Home Sports Should the NBA postpone the 2020–21 season?

Should the NBA postpone the 2020–21 season?

by Benjamin Zelniker January 27, 2021
Should the NBA postpone the 2020–21 season?

From safety to finances, fans wonder about the fate of the NBA’s season

A hotly contested topic among National Basketball Association (NBA) fans is whether or not the season should be postponed due to the large number of players being infected with COVID-19. Pushing through the remainder of the season will result in the league generating more income, allowing its players to continue as normal. However, there are safety concerns, as many players have caught the virus on and off the court.

First, one must consider the health implications this may have on the players. Players have caught COVID-19 from other teams across the league, and eventually one of these cases may lead to a player getting really sick. Also, due to the condensed season schedule, more players are playing back-to-back sets, meaning players are getting injured more frequently.

Some matches have also been completely one-sided since some teams had to play with less players due to quarantine protocols and an increase in injuries. Notably, the Philadelphia 76ers, Boston Celtics, and Miami Heat have recently played games with only eight players instead of the usual 15 that teams can dress on any given night due to a combination of injuries and COVID-19 protocols. The 76ers in particular only had seven players because they activated Mike Scott from the injured reserve a game early in order to have the minimum requirement of eight players in their game.

It is unfair to teams who just so happened to have a player catch the virus, especially if all their players were following the NBA protocols correctly. The league should consider postponing games more often to level the playing field, because being unlucky with COVID-19 cases for a small period could derail a team’s playoff hopes.

Oftentimes, a player tests positive for the virus, and since they have been in contact with the other players on the roster, some of those contacts must also enter a mandatory quarantine.

The Heat, for example, had an even record before losing a large portion of their roster to the pandemic protocols and since have had a record of 2-3, including a devastating 120-100 loss to the last-place Detroit Pistons. Some games were postponed for the team, but they are still missing some of their most important players and have had to go into some games shorthanded.

Financially, however, it makes sense to push through the season. By doing so, the league may be able to recuperate some of the lost income they accrued by not being able to have fans in most arenas.

A significant portion of the league’s revenue is generated through hosting games in arenas around North America, which means the league is now relying on television ratings and NBA League Pass subscriptions for their revenues. Television revenues in all sports have been in decline for various reasons; for example, some leagues chose to have some early kickoff times while the majority of at-home spectators had work. As well, during prime time this year due to the pandemic, there was a period of time when the NBA, NFL, MLB, and NHL all had games. Usually, only two or three of these leagues are occurring at the same time, therefore people had to pick and choose which sport to watch on a given night.

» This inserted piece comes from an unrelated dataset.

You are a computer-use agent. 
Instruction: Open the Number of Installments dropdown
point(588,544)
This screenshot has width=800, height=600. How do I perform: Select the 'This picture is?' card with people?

Also, doing this would allow the league to keep player salaries and the salary cap consistent. If players’ salaries end up being affected by the pandemic, players may go on strike and a lockout situation may be initiated, like we have seen previously in the NHL and other sports leagues.

The NBA has rules in place which should be able to mitigate the spread of the virus amongst its players. However, there have been issues with players obeying the rules. Players such as James Harden and Kyrie Irving of the Brooklyn Nets have been known to go to bars and clubs, even though league rules specifically state to avoid these locations.

Postponing the NBA season would create more complications in terms of league finances and player salaries, but perhaps postponement is still the best option, as it might save some upcoming problems. There are strong cases on either side of the issue, and it is important to weigh the costs versus the benefits of such a move.

A small shutdown for a couple of weeks may help to get the players who are currently quarantined under the NBA’s health and safety protocols virus-free, but as long as COVID-19 is still impacting North America, the league will likely not be able to get back to normal.